Is this valid C (C99) code?

int f();
int g(int x)
{
    if (x<0) return f(x);
    else return f(x,x);
}

Obviously the program has undefined behavior if g is ever called with a negative argument and f is not a function that takes a single int argument, or if g is ever called with a non-negative argument and f is not a function that takes two int arguments. But otherwise?

Consider as an example this separate source file which calls g from the above and provides f:

int g();
#ifdef FOO
int f(int a, int b) { return a+b; }
int main() { return g(1); }
#else
int f(int a) { return a; }
int main() { return g(-1); }
#endif

其他推荐答案

C99 (6.5.2.2 Function calls, item 8) says the number and types of parameters and arguments "are not compared" if the function definition does not have a prototype.

I have seen this (ab)used in the wild with function pointers. An array of void (*)() contained both void (*)(struct Client *) and void (*)(struct Client *, int parc, char *parv[]) function pointers. Based on the array index, the code passed the extra parameters or not.

In this case, the compiler has no (reasonable) way to check the number of parameters in advance, even if it has all relevant code.

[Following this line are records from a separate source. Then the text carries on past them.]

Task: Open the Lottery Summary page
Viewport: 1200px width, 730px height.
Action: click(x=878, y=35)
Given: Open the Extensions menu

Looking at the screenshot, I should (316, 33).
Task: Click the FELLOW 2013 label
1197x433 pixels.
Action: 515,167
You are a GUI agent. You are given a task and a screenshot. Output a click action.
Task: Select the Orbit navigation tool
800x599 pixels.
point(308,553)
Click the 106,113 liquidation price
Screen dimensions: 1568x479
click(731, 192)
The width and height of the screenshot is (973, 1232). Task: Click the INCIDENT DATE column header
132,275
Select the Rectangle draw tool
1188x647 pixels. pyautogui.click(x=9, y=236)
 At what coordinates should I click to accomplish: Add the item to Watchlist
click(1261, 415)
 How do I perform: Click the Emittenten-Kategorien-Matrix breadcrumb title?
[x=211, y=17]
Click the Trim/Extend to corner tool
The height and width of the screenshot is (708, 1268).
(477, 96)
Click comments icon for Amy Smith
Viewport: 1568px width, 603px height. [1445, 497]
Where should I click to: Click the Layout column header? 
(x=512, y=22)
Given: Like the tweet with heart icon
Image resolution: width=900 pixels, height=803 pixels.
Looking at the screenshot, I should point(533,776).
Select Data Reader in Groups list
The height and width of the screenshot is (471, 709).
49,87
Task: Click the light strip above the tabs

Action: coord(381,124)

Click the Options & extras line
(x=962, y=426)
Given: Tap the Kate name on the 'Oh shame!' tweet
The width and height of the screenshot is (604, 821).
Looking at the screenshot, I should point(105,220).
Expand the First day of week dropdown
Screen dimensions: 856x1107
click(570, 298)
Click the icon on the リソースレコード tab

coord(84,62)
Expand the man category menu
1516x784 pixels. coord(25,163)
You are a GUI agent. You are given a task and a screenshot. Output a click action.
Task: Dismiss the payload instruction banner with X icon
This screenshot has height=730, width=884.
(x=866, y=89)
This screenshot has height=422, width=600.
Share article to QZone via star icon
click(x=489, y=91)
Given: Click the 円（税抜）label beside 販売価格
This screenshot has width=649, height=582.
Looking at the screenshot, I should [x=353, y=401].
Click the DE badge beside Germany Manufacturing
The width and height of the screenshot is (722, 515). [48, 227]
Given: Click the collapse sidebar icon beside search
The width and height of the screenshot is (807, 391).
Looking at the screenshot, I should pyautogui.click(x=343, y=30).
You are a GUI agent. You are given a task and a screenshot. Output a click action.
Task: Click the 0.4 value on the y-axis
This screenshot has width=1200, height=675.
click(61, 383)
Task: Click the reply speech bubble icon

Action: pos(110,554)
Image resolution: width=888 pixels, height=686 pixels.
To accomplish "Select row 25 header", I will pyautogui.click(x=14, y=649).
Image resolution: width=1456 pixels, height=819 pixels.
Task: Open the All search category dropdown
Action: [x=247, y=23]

I think this is dirty code and I fixed that particular instance.

其他推荐答案

I would agree that it is valid so long as the incorrect function call is never evaluated by the C abstract machine.

There is another, simpler, way to come to your conclusion about the linker, though: Since this is allowed:

int f();
int (*fp)() = f;

The linker must be able to find the address of f() without knowing its actual definition. Its symbol must therefore be able to be determined without knowing the actual definition.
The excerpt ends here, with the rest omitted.